The concealed carry law stirred more general interest in restaurant-related news than anything else all year, though “pizzagate” did grab people’s attention late in the year when it ensnared locally owned East Side Pies. The farm-to-table pizza restaurant, which opened in 2006, received online threats and physical attacks on their property after a community of conspiracy-minded individuals tied the rock ‘n’ roll restaurant to Comet Pizza in Washington, ground zero in the fake news story that alleged members of Hillary Clinton’s circle were involved in child sex trafficking.
Beyond those two contentious issues, much of the news in the Austin dining world in 2016 centered on the openings and closings of restaurants and the expansions of existing brands.

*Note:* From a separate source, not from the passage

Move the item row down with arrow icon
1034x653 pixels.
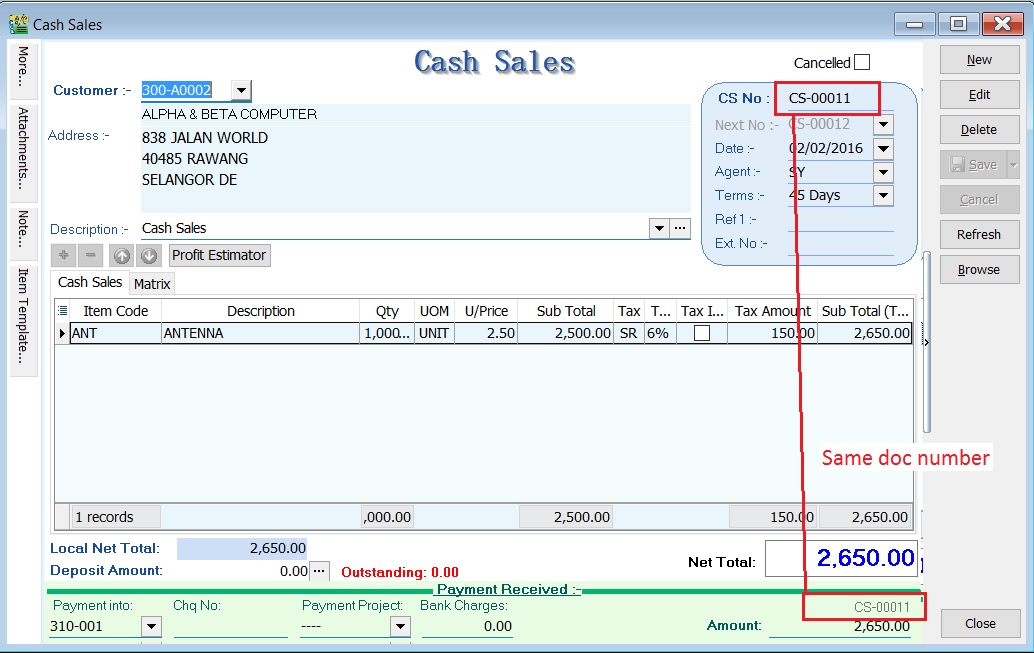point(149,255)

More national chains planted their flags in Austin, several fine dining operations ended after just a few years of operation, and more casual options started popping up across town. The multitude of openings and closings exhibited what happens when a booming city has so many new developments looking for tenants while also exposing the fact that there are only so many dining dollars to go around, leaving many restaurants to struggle amid increased competition.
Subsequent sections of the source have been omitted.